(The data begins)
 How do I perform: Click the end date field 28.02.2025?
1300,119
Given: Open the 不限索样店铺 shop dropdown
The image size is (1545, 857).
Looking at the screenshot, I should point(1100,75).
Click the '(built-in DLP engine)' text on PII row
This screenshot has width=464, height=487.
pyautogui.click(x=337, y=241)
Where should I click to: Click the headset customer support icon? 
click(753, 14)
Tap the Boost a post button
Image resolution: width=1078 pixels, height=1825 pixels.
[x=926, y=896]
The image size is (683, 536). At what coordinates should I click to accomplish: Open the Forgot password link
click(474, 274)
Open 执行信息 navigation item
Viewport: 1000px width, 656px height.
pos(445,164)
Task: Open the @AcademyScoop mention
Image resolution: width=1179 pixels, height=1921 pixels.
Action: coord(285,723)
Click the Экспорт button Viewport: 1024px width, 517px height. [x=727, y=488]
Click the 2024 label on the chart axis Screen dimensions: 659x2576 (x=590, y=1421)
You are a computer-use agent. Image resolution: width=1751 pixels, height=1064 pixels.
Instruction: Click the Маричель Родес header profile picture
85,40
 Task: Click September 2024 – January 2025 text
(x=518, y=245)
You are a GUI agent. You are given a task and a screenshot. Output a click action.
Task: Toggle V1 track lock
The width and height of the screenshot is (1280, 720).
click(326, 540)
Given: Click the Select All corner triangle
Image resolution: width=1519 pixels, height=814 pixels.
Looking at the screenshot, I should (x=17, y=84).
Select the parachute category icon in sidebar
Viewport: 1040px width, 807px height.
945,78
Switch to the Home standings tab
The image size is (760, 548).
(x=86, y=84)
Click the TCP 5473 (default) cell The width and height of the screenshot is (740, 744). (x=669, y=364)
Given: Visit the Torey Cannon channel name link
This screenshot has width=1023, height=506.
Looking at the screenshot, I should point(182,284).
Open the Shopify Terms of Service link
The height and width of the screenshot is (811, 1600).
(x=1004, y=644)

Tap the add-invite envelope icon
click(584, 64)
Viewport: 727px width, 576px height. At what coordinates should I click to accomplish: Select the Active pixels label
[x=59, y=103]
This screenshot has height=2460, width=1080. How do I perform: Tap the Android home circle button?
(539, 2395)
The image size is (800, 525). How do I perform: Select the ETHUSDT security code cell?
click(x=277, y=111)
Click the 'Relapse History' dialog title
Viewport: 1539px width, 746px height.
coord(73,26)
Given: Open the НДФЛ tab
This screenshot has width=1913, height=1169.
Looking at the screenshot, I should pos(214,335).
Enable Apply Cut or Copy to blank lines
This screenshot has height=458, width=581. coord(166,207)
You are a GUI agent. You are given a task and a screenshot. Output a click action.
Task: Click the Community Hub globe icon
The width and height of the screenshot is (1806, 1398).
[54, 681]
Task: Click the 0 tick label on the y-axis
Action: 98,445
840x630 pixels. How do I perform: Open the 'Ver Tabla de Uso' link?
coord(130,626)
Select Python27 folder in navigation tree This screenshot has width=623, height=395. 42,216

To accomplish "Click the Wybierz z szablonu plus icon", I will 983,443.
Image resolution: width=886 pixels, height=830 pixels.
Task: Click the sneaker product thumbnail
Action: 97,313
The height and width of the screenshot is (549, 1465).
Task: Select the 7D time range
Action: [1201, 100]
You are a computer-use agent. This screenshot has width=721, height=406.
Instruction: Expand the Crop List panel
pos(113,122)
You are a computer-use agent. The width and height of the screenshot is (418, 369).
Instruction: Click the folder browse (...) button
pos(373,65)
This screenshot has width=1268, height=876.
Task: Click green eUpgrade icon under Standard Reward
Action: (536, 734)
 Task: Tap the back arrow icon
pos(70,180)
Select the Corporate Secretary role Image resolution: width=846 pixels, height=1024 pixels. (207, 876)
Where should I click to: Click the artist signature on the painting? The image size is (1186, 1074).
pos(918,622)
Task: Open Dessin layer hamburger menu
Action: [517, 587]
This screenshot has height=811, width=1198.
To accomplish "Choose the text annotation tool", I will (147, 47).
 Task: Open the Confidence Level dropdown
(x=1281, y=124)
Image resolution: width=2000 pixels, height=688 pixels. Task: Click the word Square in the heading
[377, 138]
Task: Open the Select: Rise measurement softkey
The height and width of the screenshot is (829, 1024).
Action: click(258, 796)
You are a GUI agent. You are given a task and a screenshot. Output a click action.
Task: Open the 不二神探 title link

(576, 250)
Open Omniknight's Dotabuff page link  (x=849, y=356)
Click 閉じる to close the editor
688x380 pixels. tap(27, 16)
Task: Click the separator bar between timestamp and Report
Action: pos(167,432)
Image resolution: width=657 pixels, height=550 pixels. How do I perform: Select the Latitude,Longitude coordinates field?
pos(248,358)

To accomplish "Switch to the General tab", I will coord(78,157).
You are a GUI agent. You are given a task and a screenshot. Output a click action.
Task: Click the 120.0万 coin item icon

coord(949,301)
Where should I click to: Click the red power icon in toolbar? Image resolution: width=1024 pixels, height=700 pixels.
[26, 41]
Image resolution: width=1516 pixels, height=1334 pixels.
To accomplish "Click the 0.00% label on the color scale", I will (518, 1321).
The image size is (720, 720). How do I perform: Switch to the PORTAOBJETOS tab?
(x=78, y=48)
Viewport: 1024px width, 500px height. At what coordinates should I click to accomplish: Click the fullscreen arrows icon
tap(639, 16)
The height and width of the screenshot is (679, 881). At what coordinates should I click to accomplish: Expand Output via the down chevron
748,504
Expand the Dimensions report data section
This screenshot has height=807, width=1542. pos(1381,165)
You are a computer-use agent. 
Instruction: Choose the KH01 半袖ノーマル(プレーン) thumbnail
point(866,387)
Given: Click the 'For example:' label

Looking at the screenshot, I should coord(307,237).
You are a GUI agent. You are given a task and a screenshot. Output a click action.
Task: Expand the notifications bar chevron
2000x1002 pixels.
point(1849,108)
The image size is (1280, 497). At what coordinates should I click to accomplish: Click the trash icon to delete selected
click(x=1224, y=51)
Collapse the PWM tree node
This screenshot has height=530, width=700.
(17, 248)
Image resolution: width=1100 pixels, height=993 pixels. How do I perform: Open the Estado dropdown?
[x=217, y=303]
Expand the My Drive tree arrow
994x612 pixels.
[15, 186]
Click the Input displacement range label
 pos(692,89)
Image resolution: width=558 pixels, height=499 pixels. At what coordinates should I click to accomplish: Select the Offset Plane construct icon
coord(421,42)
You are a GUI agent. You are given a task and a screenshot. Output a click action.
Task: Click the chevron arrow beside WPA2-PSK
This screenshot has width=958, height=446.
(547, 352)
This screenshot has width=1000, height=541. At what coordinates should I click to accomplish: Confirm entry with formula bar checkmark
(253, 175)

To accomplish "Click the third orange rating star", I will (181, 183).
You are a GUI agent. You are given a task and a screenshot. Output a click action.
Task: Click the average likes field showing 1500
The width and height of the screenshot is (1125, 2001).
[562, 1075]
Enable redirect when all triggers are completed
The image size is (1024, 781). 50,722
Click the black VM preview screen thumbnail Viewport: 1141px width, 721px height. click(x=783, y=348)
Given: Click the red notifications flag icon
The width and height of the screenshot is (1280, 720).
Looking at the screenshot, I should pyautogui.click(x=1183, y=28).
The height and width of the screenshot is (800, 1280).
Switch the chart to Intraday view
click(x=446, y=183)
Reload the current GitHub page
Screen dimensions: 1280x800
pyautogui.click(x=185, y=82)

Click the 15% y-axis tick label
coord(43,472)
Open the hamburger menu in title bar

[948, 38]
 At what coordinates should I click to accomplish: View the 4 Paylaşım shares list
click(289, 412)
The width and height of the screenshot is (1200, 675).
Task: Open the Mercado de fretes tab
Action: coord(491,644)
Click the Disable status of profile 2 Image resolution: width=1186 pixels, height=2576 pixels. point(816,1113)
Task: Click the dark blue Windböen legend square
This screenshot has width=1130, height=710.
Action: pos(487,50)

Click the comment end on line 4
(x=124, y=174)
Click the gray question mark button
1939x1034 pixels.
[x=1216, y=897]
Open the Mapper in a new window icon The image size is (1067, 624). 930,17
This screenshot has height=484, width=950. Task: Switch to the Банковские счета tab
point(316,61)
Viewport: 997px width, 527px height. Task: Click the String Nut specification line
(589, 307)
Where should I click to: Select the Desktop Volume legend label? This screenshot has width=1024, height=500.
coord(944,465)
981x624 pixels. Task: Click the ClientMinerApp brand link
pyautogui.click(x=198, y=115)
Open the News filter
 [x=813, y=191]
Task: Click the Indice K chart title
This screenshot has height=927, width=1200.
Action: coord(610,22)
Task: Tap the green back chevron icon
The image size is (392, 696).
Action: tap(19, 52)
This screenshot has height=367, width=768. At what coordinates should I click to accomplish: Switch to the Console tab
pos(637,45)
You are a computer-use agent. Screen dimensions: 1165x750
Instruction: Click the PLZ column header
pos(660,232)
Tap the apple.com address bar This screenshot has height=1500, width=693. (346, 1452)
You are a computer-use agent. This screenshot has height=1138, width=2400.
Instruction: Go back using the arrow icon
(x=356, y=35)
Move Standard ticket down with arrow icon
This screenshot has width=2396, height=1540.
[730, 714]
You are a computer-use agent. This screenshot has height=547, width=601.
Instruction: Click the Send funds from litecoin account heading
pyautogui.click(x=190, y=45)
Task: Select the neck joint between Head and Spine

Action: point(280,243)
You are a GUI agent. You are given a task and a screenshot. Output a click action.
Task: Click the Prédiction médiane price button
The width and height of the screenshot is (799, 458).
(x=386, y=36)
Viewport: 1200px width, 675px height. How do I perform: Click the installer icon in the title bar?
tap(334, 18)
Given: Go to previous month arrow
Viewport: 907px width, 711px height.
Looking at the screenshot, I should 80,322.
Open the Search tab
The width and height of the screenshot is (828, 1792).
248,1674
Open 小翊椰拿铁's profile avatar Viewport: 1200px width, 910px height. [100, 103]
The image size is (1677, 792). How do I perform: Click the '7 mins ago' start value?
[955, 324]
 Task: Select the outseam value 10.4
(The data ends)
Instructions for the task:
Can you write out the lines above, from the first one through the one containing "Given: Visit the", exactly as they appear and nothing more?

Reply to the exercise:
 How do I perform: Click the end date field 28.02.2025?
1300,119
Given: Open the 不限索样店铺 shop dropdown
The image size is (1545, 857).
Looking at the screenshot, I should point(1100,75).
Click the '(built-in DLP engine)' text on PII row
This screenshot has width=464, height=487.
pyautogui.click(x=337, y=241)
Where should I click to: Click the headset customer support icon? 
click(753, 14)
Tap the Boost a post button
Image resolution: width=1078 pixels, height=1825 pixels.
[x=926, y=896]
The image size is (683, 536). At what coordinates should I click to accomplish: Open the Forgot password link
click(474, 274)
Open 执行信息 navigation item
Viewport: 1000px width, 656px height.
pos(445,164)
Task: Open the @AcademyScoop mention
Image resolution: width=1179 pixels, height=1921 pixels.
Action: coord(285,723)
Click the Экспорт button Viewport: 1024px width, 517px height. [x=727, y=488]
Click the 2024 label on the chart axis Screen dimensions: 659x2576 (x=590, y=1421)
You are a computer-use agent. Image resolution: width=1751 pixels, height=1064 pixels.
Instruction: Click the Маричель Родес header profile picture
85,40
 Task: Click September 2024 – January 2025 text
(x=518, y=245)
You are a GUI agent. You are given a task and a screenshot. Output a click action.
Task: Toggle V1 track lock
The width and height of the screenshot is (1280, 720).
click(326, 540)
Given: Click the Select All corner triangle
Image resolution: width=1519 pixels, height=814 pixels.
Looking at the screenshot, I should (x=17, y=84).
Select the parachute category icon in sidebar
Viewport: 1040px width, 807px height.
945,78
Switch to the Home standings tab
The image size is (760, 548).
(x=86, y=84)
Click the TCP 5473 (default) cell The width and height of the screenshot is (740, 744). (x=669, y=364)
Given: Visit the Torey Cannon channel name link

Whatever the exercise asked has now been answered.